My personal preference is for a more dense and robust cake but I certainly enjoy wielding the pastry bag full of shortening/butter/powdered sugar icing.

Monday, March 4, 2013

Birthday Cake


I love old Grange cookbooks. I have one that is called "Our Favorite Grange Recipes" and it was compiled in the late 1960s. The cover features a drawing of a smiling farmer with a bushel basket of vegetables. The sub-title is "a Collection of Rural Recipes Which Have Made Grange Cooking Famous Throughout the West Since 1870."

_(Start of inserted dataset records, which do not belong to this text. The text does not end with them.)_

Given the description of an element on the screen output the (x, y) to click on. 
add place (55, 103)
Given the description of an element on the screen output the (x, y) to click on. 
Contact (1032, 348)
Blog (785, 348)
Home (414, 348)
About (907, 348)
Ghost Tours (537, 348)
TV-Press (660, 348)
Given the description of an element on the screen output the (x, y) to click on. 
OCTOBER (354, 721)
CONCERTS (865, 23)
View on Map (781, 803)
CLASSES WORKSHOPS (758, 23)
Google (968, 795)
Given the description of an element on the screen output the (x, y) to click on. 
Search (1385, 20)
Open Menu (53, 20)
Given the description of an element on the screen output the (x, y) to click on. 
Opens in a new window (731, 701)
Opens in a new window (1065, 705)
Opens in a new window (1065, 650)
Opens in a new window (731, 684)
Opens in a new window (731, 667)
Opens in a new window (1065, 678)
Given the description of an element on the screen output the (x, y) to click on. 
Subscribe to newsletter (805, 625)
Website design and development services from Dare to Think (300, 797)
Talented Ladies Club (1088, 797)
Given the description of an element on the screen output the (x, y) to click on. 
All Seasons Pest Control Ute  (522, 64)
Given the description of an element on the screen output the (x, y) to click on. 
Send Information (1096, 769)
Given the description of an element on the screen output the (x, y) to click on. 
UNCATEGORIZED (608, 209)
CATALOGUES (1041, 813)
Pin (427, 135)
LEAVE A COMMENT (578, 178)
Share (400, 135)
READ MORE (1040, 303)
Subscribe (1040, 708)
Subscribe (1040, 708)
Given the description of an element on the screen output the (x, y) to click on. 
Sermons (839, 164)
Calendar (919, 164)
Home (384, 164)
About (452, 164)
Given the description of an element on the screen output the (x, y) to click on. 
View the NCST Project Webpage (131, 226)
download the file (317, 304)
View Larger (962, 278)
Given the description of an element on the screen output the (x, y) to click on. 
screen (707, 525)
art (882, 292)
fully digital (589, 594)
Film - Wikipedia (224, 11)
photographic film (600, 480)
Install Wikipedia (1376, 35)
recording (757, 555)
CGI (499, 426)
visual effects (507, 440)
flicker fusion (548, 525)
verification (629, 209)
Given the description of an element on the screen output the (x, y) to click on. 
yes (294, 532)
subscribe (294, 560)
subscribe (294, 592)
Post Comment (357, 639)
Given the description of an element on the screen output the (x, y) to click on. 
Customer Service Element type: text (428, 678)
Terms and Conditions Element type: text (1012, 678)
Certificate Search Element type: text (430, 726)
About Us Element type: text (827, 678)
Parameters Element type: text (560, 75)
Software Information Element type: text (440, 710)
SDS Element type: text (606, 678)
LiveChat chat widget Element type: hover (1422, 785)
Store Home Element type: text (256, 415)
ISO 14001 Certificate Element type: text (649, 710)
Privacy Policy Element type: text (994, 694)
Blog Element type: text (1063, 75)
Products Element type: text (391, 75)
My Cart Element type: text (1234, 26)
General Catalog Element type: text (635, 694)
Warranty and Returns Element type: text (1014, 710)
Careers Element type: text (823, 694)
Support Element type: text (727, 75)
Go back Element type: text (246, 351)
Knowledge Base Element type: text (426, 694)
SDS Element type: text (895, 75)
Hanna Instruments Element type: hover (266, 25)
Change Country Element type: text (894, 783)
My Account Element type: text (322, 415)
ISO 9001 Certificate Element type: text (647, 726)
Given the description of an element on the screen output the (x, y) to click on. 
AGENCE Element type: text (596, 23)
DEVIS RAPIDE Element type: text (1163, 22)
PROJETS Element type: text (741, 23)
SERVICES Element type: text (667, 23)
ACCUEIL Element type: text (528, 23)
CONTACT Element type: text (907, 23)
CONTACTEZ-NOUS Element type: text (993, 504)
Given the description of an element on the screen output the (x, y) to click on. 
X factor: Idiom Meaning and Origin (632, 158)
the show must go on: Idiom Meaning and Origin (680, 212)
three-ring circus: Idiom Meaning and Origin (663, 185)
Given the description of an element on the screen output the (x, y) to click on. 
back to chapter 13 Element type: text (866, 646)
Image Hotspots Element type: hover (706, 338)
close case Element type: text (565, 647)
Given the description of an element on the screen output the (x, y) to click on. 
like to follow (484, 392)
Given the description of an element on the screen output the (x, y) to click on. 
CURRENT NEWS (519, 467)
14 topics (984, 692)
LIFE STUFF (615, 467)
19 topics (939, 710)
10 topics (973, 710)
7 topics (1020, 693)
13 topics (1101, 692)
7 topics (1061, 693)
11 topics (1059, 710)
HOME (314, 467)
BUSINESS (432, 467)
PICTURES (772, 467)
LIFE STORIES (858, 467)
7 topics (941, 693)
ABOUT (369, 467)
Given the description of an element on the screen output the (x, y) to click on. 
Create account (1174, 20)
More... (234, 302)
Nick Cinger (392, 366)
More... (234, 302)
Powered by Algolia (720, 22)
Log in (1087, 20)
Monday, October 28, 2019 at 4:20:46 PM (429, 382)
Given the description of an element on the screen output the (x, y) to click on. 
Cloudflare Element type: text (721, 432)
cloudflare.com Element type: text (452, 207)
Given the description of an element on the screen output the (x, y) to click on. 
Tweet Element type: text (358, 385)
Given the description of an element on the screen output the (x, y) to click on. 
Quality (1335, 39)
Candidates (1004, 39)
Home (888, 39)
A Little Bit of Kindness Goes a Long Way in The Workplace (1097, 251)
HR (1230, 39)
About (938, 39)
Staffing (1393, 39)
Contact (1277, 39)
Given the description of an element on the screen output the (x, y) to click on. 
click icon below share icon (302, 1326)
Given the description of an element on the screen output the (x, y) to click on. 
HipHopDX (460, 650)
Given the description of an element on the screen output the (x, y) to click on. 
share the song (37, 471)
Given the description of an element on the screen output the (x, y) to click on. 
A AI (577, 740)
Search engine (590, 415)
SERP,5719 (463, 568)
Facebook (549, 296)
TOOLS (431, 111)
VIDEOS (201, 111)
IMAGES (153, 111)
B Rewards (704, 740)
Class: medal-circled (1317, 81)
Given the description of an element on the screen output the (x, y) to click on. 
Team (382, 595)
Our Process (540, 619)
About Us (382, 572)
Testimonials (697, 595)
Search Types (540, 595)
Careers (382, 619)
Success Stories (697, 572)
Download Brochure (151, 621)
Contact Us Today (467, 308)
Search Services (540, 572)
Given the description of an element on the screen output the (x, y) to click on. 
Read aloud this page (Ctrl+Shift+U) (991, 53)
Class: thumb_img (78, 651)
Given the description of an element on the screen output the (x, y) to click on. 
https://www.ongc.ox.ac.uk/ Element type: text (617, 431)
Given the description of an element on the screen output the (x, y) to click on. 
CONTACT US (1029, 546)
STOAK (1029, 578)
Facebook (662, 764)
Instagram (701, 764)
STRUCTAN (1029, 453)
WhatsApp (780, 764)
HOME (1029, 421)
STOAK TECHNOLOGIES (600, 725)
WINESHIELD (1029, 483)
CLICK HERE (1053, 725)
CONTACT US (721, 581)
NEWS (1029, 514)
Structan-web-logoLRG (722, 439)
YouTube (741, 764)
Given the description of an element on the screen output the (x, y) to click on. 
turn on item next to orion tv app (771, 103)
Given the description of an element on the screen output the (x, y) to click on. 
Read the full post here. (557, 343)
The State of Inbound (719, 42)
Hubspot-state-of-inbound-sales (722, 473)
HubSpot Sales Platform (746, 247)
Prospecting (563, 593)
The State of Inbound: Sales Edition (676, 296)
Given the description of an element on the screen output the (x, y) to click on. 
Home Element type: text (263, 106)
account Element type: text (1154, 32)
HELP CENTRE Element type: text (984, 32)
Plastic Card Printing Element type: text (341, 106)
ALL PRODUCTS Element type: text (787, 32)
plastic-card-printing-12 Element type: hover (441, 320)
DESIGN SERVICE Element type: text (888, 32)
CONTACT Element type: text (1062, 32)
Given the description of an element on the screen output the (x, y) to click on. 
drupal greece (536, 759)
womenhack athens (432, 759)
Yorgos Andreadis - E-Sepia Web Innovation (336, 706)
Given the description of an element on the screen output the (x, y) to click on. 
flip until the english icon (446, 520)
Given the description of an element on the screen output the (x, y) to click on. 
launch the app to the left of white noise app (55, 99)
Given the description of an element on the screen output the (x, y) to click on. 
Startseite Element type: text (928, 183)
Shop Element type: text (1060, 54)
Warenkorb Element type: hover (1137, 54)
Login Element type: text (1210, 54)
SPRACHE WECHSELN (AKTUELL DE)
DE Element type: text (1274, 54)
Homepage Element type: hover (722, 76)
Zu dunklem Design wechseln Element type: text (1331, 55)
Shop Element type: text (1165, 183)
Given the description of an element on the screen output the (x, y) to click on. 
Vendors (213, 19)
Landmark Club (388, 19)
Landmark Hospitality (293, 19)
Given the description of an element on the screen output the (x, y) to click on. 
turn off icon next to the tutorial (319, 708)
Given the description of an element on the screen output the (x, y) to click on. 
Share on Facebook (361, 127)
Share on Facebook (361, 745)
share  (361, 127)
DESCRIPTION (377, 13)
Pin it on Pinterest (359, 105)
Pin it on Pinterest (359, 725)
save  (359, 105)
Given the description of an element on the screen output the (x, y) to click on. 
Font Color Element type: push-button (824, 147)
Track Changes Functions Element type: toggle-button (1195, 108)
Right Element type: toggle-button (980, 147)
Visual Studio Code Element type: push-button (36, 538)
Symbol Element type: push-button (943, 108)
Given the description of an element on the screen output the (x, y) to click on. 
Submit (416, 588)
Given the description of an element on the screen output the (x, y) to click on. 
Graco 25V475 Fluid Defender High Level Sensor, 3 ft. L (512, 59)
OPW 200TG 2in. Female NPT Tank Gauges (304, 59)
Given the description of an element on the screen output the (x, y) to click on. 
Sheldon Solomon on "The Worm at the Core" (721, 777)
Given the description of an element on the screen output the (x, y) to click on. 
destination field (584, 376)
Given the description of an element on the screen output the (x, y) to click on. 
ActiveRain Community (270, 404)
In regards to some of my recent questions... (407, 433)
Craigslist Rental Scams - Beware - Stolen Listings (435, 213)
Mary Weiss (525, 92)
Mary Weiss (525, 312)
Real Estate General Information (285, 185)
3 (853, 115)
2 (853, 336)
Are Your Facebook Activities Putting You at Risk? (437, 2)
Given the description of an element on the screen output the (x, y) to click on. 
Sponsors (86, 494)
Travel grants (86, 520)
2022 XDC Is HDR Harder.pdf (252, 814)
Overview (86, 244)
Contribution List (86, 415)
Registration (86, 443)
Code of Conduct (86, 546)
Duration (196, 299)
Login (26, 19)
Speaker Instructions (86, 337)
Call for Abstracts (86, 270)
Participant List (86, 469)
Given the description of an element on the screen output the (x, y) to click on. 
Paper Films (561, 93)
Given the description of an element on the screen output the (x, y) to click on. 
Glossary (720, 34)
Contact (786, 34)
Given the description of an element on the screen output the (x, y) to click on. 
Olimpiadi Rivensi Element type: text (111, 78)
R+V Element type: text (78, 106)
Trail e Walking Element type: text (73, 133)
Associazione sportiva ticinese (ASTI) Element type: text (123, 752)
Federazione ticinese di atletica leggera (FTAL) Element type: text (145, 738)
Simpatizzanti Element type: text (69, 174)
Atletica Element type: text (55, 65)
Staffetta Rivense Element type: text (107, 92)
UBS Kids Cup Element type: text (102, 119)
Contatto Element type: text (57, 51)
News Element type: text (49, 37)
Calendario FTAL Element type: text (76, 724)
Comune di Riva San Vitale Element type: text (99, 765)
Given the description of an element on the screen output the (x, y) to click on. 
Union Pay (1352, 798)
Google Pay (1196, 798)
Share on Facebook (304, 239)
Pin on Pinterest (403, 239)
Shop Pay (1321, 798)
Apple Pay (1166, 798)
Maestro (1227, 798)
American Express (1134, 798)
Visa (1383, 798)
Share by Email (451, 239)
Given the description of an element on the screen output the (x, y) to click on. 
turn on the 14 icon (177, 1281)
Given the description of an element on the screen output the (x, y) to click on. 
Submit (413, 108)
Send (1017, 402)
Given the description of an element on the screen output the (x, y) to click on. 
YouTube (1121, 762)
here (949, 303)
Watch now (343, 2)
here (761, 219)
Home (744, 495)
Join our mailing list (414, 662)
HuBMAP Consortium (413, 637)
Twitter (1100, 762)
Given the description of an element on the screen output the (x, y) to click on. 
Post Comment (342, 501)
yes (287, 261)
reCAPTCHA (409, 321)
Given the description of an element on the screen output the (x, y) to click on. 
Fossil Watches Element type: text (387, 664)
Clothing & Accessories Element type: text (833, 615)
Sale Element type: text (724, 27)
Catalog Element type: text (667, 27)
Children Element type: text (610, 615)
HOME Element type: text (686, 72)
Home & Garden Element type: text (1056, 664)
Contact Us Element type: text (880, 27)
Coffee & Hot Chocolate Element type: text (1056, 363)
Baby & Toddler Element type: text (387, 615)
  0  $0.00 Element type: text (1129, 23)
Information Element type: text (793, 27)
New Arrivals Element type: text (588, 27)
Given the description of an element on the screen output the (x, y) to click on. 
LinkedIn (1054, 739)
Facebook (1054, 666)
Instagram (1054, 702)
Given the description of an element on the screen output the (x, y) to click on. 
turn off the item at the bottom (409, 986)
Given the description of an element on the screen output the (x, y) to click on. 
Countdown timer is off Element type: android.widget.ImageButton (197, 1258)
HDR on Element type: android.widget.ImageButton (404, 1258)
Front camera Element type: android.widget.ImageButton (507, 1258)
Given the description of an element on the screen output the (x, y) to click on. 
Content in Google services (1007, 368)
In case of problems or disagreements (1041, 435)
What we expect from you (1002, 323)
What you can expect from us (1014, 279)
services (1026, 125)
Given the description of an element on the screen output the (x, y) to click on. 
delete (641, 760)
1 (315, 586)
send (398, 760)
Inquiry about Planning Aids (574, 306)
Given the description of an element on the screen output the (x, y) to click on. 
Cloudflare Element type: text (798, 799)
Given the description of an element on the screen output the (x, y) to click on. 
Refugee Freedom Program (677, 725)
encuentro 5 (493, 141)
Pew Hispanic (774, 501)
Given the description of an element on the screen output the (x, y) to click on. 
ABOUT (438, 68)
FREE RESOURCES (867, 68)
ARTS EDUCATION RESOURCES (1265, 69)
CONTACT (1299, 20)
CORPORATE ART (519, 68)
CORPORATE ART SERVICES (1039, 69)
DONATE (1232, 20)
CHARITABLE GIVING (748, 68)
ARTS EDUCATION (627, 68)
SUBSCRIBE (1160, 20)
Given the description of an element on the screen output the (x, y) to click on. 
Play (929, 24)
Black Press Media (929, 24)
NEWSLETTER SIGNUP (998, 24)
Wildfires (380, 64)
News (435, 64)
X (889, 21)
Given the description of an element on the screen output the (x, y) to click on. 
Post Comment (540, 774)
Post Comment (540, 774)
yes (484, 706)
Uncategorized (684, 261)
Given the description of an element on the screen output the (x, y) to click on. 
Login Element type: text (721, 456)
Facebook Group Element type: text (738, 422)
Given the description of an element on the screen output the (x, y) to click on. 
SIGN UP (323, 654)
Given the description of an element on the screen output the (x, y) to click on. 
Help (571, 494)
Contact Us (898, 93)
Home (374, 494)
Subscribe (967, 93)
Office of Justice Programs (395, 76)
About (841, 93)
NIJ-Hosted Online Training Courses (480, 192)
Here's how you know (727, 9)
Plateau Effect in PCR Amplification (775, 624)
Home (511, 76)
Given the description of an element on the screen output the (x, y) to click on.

That pretty much says it all.

The cake recipes run the gamut from what we'd call in the South "white-trash cooking" (lots of processed ingredients thrown together in a "creative" way) to old-school deliciousness. I chose Midnight Cake for my birthday and made a double recipe for four layers.  Here it is--

1/2 C butter
1 1/4 C sugar
2 eggs
1 t. soda
1 C hot water
1/2 C cocoa
1 1/2 C cake flour
1/2 t. salt
1 t. baking powder
1 t. vanilla

Cream butter, add sugar gradually, beat well. Add eggs and beat one minute. Add hot water to cocoa and mix until smooth. Add cocoa mixture to eggs and sugar. Sift together dry ingredients and add to creamed mixture, beating well. Add vanilla. Bake 20 mins at 350.

I used regular cocoa for the first batch and dark cocoa for the second which gave it a subtle variegated look when stacked. It is a very tender cake and you would be wise to let the cooked cake rest in the pans for 5 minutes of so and then cover your cooling rack with parchment or waxed paper before turning the layers out.

The icing also came from this book. It is the last icing recipe in the section.

Chocolate Fudge Icing
1 C light brown sugar
1/4 C milk
3 T butter
3 T cocoa
Boil the above ingredients for 3 minutes, remove from hear and add 1 1/2 C sifted powdered sugar and 1 t. vanilla. (and I needed an extra  T. milk to make the icing the right consistency). Beat until firm.

Then you have to ice the cake fast.  It took three batches to get the level of coverage I like for a four layer cake.  I'd do one--ice like a maniac.  Do another, ditto. And again.  Serve stingy little slices because it is very, very rich.

It is a very firm frosting--a good keeper,as they say. The taste is extraordinary--so unlike the crap frosting on grocery store cakes or the garbage that comes out of a can.

Next time--and there will be a next time--I'm going to do a sour cherry filling for the layers. Same icing. A slash of whipped cream on the slice, as you serve.  On the photo above, I rolled out some little dabs of this firm frosting and stuck them in a circle on top of the cake.  I broke up a bar of crystalized honey infused organic chocolate and stuck a piece in each dab.  Sifted a little powdered sugar on the top and it looked a little like a stone circle in a light snow.